FOUR STARS The pope is dead. Can the Cardinals come together and wisely choose his successor? DRAMA UK English #CONCLAVE Starring Ralph Fiennes, Stanley Tucci



Packed with religious intrigue, CONCLAVE is a hugely entertaining ‘who’ll do it’ thriller dropped into a political satire to satisfy ‘thinking people’ and fans of the airport novel alike (more Agatha Christie, less Dan Brown). With a splash of tabloid press and Classical reference points, there’s a lot to get your teeth into once powerful Catholic’s mass to choose a new Pope.


The film wastes no time. The Pope is dead and it falls to Cardinal Lawrence (a sturdy Ralph Fiennes) to organise a conclave and get the job done of choosing a successor. Lawrence is the first of many conflicted men in the Vatican’s hallowed halls. In fact, he doesn’t even want the job but his request for a transfer had been denied - presumably because the former Pope knew he was the only person capable of corralling the Cardinals to the correct conclusion. He and the wily Sister Agnes (Isabella Rossellini), another Papal favourite who has a few choice scenes.


But who should get to wear the red shoes? Not the man who most wants the job, to paraphrase Plato. There’s benign Bellini (Stanley Tucci) who’ll secure a progressive papacy, the ambitious Canadian (John Lithgow) and a compromised Nigerian (Lucian Msamati) who wants to be the first African Pope. The openly racist Tedesco (Sergio Castelitto) has backing to keep the Vatican for Europeans but there’s also the quietly spoken outsider, an unknown from Kabul about whom everyone is suspicious. Perhaps Lawrence himself, despite protestation, is biding time to see which way the pendulum swings. Maybe the late Pope is managing all this from beyond the grave? As befits a whoddunit, each contender falls in turn until a successor is revealed, the first shock in a shocking one-two ending.
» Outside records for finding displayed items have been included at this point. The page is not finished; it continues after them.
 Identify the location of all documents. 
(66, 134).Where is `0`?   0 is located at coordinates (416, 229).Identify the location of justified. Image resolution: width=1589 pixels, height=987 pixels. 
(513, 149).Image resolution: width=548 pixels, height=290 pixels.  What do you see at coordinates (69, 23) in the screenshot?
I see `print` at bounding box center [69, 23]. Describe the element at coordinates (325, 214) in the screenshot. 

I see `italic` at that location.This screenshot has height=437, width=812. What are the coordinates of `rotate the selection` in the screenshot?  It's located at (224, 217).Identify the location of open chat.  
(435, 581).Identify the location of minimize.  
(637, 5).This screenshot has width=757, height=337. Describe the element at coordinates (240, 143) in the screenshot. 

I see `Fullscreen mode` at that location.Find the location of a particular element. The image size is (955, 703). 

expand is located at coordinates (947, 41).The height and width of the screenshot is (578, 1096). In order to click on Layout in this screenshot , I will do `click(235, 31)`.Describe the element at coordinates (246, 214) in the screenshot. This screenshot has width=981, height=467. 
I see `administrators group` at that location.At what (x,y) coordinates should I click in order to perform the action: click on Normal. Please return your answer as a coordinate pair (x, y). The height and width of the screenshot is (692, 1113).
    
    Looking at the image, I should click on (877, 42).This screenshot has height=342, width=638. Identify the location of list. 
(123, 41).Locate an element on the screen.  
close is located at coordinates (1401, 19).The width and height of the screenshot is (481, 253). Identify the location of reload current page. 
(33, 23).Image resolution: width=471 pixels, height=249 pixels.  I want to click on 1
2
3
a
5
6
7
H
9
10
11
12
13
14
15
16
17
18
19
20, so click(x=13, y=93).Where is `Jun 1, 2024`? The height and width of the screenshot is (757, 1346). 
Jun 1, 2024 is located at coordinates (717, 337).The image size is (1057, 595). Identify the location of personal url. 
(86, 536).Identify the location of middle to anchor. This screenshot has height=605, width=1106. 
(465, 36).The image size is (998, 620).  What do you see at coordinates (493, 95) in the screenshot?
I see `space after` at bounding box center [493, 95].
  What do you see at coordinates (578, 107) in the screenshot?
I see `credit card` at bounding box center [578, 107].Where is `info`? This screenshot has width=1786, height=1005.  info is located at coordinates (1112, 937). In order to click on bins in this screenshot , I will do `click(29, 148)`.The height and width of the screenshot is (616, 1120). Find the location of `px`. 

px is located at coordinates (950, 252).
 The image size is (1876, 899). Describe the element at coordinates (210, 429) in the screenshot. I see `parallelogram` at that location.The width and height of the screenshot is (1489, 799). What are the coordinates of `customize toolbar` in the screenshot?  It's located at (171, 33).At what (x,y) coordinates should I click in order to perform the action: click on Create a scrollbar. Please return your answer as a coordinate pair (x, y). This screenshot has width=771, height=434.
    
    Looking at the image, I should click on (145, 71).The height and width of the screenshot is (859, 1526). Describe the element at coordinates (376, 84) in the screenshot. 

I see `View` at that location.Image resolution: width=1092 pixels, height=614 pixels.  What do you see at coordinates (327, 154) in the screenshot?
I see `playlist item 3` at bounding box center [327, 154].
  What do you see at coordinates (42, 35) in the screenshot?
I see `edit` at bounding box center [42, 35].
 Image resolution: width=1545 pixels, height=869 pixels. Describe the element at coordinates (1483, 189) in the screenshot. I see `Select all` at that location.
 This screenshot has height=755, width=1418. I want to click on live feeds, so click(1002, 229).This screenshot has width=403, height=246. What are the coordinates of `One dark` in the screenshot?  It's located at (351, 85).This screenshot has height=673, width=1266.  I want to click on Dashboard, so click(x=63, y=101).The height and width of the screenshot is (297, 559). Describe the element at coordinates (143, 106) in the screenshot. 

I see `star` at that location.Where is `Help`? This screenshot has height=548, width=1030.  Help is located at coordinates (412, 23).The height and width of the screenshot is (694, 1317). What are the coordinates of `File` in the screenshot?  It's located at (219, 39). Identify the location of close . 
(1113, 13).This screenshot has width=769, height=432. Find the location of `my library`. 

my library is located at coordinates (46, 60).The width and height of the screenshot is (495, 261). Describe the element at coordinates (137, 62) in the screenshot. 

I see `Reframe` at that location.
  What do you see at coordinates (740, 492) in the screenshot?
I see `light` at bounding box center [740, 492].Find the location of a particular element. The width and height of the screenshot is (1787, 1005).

For better or worse CONCLAVE is not much interested in subterfuge. This adaptation of a Robert Harris novel by screenwriter Peter Straughan (TINKER TAILER SOLDIER SPY) deftly tracks changing power struggles but keeps its focus squarely on a left-vs-far-right dynamic. Theology is present enough to not become a glaring omission so that Straughan can get busy with his allegory about the shifting sand of contemporary Western politics. He brings a thrilling energy to the dialogue as it ebbs and flows then crashes across the audience: This IS a war, yells a frustrated Bellini to a resistant Lawrence.


Oscar nominated director Edward Berger (ALL QUIET ON THE WESTERN FRONT) makes the most of the star power at his disposal and frames them with showy visuals, lavish interiors and a meticulous dedication to the pomp and circumstance of Vatican procedure and etiquette. Theirs is an analogue life - votes are recorded on paper, counted by hand, burned in a chimney - ideas and themes which Berger uses to great effect, especially when the outside world comes, quite literally, crashing through the Vatican’s walls. Yet he doesn't give in to temptation, visual drama is never allowed to overpower the dramatic heart of the film, using them simply as (mighty powerful) exclamation points.


As the factions fight, CONCLAVE makes a case for introspection and consideration in a world which has precious little of either any more. Reach for unity or respond with hate Lawrence asserts to his conclave, a silent prayer which is answered in a truly raucous fashion.